> REQUIREMENT: Looking at the entries, how many lines hold the word "agent"? State the number by itself.

== Segment start ==

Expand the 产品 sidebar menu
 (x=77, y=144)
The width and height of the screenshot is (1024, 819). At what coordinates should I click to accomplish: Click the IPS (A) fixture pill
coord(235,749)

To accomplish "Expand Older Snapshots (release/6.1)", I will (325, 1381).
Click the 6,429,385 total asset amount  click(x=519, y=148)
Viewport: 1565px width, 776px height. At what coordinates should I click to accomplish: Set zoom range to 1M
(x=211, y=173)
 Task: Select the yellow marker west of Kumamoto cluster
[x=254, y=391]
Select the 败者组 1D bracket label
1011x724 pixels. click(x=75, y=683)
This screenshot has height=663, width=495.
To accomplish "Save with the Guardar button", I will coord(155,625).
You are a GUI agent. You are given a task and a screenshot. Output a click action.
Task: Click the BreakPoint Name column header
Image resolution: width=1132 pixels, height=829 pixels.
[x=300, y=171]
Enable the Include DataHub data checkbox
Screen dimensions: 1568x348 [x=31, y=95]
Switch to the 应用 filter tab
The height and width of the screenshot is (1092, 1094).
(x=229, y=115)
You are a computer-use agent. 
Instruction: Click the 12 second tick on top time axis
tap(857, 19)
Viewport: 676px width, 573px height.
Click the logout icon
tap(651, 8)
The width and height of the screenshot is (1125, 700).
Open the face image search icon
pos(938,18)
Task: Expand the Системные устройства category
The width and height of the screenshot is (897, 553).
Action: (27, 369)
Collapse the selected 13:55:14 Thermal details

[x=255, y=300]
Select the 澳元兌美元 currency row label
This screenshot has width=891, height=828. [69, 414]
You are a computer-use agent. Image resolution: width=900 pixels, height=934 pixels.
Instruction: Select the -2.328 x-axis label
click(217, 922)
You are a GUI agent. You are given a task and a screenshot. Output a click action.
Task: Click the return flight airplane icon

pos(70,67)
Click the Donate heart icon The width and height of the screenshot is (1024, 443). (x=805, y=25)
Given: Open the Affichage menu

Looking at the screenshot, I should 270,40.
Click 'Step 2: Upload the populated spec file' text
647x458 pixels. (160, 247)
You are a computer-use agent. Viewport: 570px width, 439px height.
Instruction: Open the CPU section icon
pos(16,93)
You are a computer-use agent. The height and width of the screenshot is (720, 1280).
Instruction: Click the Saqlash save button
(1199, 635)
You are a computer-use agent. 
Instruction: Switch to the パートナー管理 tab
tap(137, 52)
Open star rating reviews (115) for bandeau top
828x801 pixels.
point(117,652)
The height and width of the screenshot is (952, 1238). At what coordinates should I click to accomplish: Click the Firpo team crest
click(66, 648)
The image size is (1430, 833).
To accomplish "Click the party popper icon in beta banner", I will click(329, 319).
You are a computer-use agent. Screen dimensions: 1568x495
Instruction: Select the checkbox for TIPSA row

== Segment end ==

> FINISHED EXERCISE: 8